MATERIAL FOR THE TASK START

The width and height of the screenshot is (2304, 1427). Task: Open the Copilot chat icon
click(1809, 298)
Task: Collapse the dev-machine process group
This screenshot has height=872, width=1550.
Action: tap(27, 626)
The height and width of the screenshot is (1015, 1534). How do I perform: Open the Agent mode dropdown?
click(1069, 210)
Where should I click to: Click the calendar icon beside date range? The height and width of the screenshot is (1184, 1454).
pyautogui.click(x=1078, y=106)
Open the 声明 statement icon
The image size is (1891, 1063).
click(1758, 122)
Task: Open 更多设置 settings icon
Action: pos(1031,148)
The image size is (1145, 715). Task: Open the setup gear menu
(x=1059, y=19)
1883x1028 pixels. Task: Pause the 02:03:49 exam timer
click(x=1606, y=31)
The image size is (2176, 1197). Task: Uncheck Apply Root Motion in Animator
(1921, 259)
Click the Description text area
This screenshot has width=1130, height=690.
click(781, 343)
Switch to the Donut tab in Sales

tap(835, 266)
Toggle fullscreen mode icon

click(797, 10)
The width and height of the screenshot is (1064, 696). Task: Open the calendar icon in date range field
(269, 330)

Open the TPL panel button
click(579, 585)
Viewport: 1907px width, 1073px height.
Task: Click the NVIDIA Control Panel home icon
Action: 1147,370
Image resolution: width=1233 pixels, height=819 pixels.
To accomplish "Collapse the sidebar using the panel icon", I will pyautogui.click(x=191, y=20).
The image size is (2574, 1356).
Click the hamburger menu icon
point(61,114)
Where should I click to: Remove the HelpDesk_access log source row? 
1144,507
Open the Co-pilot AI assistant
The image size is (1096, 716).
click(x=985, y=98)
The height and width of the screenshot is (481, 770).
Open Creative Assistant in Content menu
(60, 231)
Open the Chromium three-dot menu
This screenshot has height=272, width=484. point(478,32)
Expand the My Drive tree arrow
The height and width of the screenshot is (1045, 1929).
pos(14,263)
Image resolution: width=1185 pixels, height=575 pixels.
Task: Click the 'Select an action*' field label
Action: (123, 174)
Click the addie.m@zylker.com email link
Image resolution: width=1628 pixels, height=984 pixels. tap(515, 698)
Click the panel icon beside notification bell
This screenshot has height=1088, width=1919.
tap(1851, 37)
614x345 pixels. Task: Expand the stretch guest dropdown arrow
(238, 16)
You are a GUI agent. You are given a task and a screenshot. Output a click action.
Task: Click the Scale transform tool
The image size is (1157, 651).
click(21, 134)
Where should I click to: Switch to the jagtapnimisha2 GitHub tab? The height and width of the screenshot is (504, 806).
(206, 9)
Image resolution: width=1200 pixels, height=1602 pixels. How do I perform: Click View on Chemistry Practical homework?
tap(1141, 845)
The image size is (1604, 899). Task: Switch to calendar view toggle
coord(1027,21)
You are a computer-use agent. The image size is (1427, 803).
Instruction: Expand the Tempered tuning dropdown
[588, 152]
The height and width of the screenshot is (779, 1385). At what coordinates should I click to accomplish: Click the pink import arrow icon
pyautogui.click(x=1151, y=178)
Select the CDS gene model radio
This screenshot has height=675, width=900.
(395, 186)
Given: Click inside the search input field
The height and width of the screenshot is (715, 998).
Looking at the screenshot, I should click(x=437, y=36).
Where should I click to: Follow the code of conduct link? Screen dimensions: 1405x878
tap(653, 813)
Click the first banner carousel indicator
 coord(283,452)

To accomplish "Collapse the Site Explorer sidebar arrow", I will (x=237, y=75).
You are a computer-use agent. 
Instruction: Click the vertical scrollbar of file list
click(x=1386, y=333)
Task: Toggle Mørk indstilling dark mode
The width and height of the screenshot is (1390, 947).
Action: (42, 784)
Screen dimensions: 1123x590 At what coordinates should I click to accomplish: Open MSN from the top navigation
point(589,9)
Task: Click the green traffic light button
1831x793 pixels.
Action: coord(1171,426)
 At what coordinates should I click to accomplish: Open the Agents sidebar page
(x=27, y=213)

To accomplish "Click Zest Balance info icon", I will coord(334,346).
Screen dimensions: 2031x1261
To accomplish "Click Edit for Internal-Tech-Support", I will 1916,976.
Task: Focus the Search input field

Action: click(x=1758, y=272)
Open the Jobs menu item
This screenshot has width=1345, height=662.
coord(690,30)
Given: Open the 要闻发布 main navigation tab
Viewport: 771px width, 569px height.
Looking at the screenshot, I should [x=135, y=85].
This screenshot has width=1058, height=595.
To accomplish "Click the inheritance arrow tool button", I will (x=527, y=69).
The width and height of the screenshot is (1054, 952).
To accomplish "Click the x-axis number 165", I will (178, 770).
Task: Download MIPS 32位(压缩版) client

MATERIAL FOR THE TASK END

» DIRECTIONS FOR THIS TASK:
Write out exactly the lines above between the line with "Image resolution: width=1200" and the line with "You are a computer-use agent. The", inclusive, and nothing beyond them.

» THE COMPLETED TASK:
Image resolution: width=1200 pixels, height=1602 pixels. How do I perform: Click View on Chemistry Practical homework?
tap(1141, 845)
The image size is (1604, 899). Task: Switch to calendar view toggle
coord(1027,21)
You are a computer-use agent. The image size is (1427, 803).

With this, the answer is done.